Health-related barriers to medication compliance, such as limited eyesight, cognitive impairment, and mental health issues, should be identified, and strategies to improve compliance should be devised. These strategies can be as simple as placing reminder notes around the home and using compartmentalized pill organizers or as complex as getting sophisticated medication dispensers that provide preportioned medications on a timer, according to Braun.

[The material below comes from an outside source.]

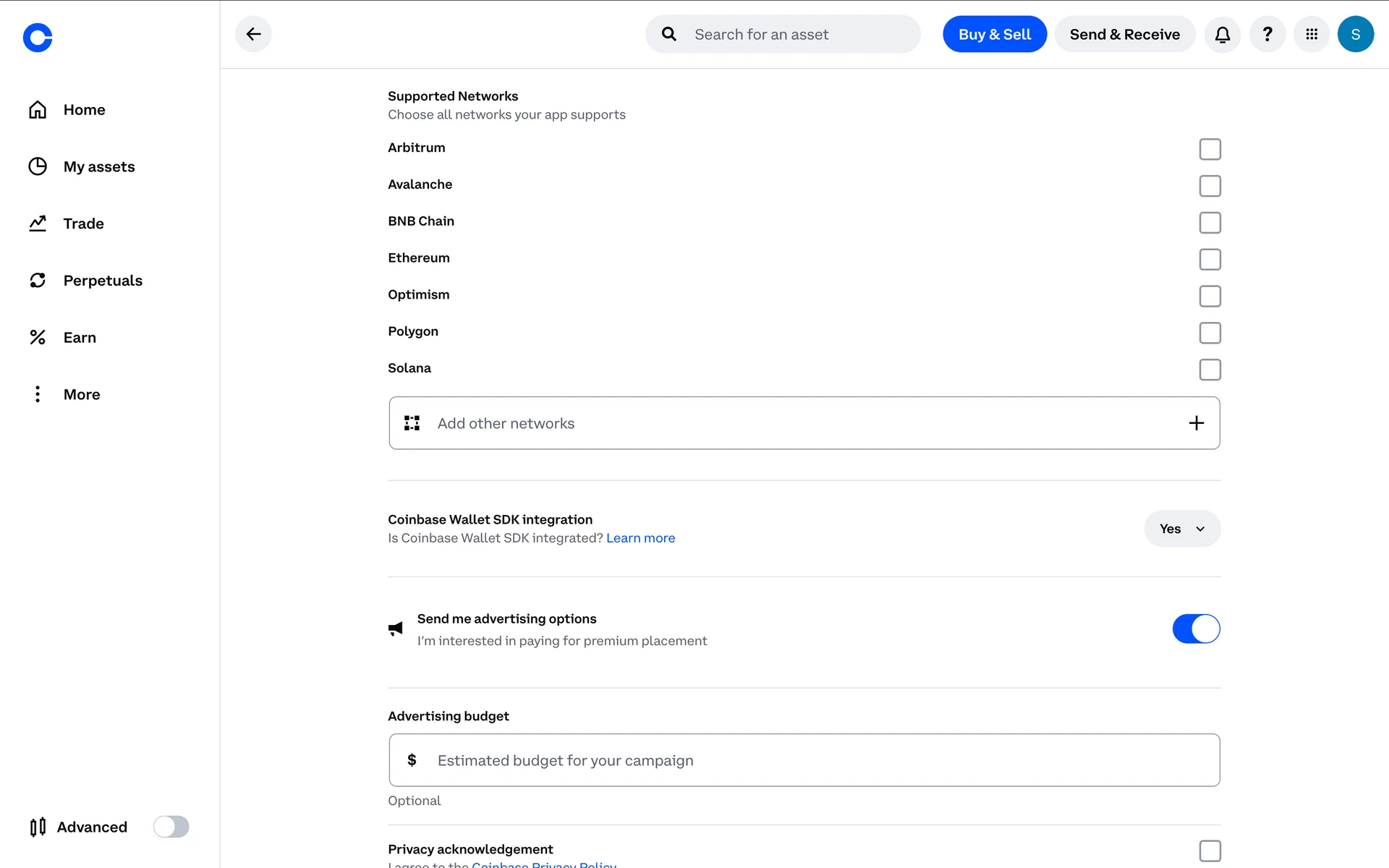Click the advertising budget input field
The width and height of the screenshot is (1389, 868).
pos(803,760)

Medication compliance may also be challenging due to the complexity of a patient’s medication regimen, a lack of transportation or finances to fill prescriptions, or mixing up new medications with old ones. “Elders tend to keep old prescriptions for years ‘in case they need it again.’ Their medicine cabinets need to be cleaned out regularly to avoid the elder taking unnecessary medications, those that may interact with current medications, and/or those that have expired,” Braun explains.

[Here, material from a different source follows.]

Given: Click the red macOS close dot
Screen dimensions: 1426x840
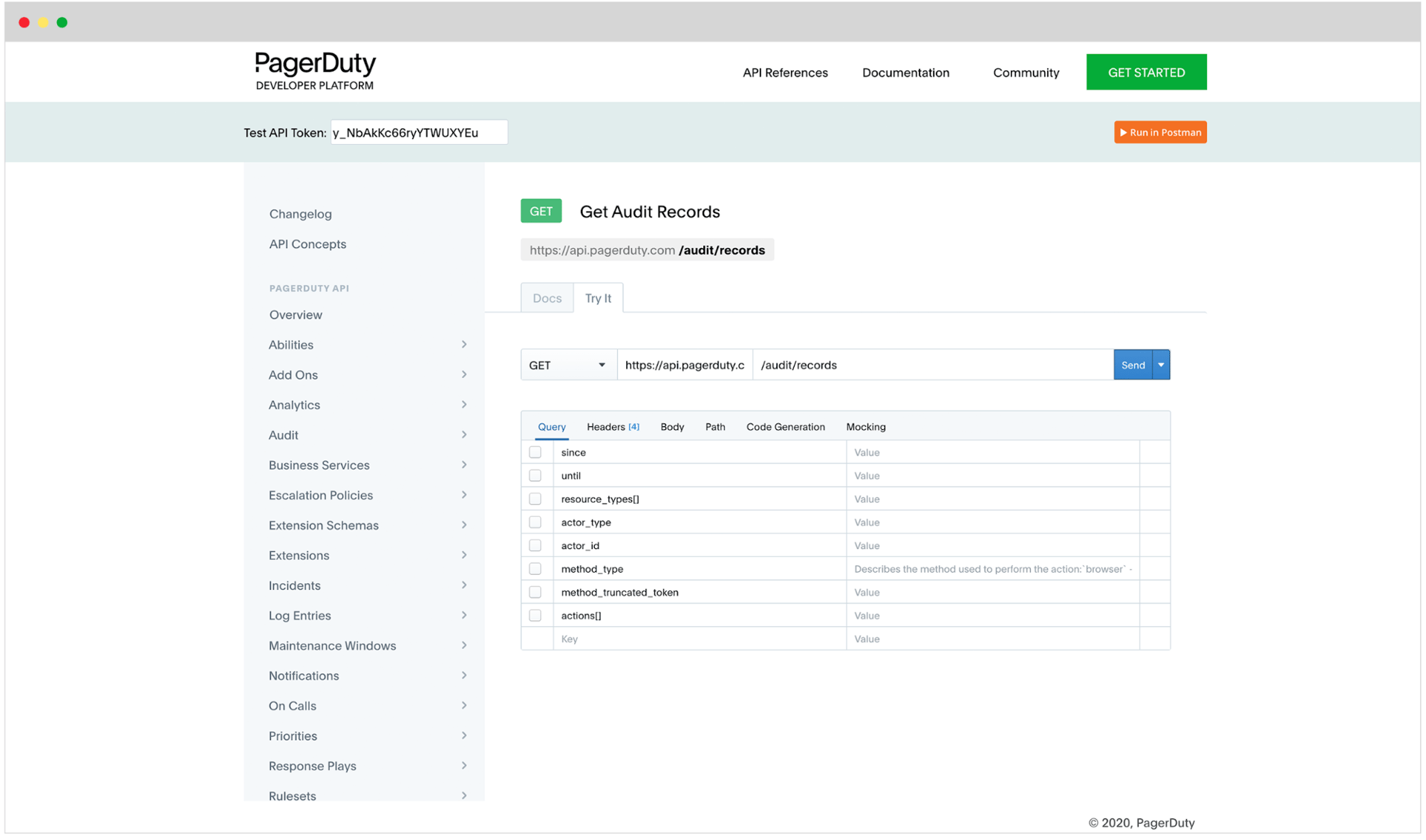Looking at the screenshot, I should [25, 22].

For proactive interventions to be successful in minimizing medication-related fall risk, Braun says elders must be open to receiving assistance with medication management. “It is a delicate subject. Most elders do not want to admit they cannot manage their own medications, or they may feel resentful if their independence is impinged upon,” she says.

Braun suggests starting with posting a current list of medications and dosage instructions on the refrigerator or in plain view in the house. Additional interventions may be required, depending on the older adult’s habits and mindset. These may include using pill organizers with recorded reminder features, at-home companion or nursing care, or medication dispensers with programming for timed doses.

Braun cites the example of an 82-year-old widower who lived alone. He could fill his pill organizer but was having difficulty remembering when and how often he needed to take his medications. He was very conscientious about taking his medications but also overmedicated, thinking “more” was better. Braun suggested employing an emergency response system with a medication reminder feature using his son’s recorded voice. “Prior to using this system, he was having multiple falls, which I suspect were from overmedicating because he didn’t remember if or when he initially took the pills,” Braun says.

As the elder population continues to grow rapidly, geriatric social workers will assume greater responsibility in elder care. Understanding the many side effects of medications commonly used by older adults will improve the social worker’s ability to serve older clients and their families and caregivers. Medication-related falls are preventable with increased awareness and implementation of practical strategies.

“No risk factor for falls is as potentially preventable or reversible as medication use” (Leipzig et al.).

— Jennifer Van Pelt, MA, is a Reading, PA-based freelance writer.

* Polypharmacy is defined as the use of several different drugs, usually prescribed by different doctors and filled at different pharmacies, by a patient who may have one or several health problems. Polypharmacy often involves using a higher dose of one or more medications than is clinically indicated or warranted. Increased adverse drug reactions and drug-drug interactions can result.


For more information about helping elders manage their medication to eliminate or reduce the risk of falling, visit the Fall Prevention Center of Excellence for numerous tools and other resources: http://stopfalls.org/service_providers/sp_mm.shtml.


Brahm, N. C., & Crosby, K. M. (2009). Medication’s impact on falls. Aging Well, 2(5), 8.

Clark, T. R. (2008). Startling statistics about seniors and medication use. American Society of Consultant Pharmacist. Retrieved from http://www.spectrumhomehealthcare.com/docs/senior_medication_statistics.pdf.

Leipzig, R. M., Cumming, R. G., & Tinetti, M. E. (1999). Drugs and falls in older people: a systematic review and meta-analysis: I. psychotropic drugs. Journal of the American Geriatrics Society, 47(1), 30-39.

Woolcott, J. C., Richardson, K. J., Wiens, M. O., Patel, B., Marin, J., Khan, K. M. (2009). Meta-analysis of the impact of 9 medication classes on falls in elderly persons. Archives of Internal Medicine, 169(21), 1952-1960.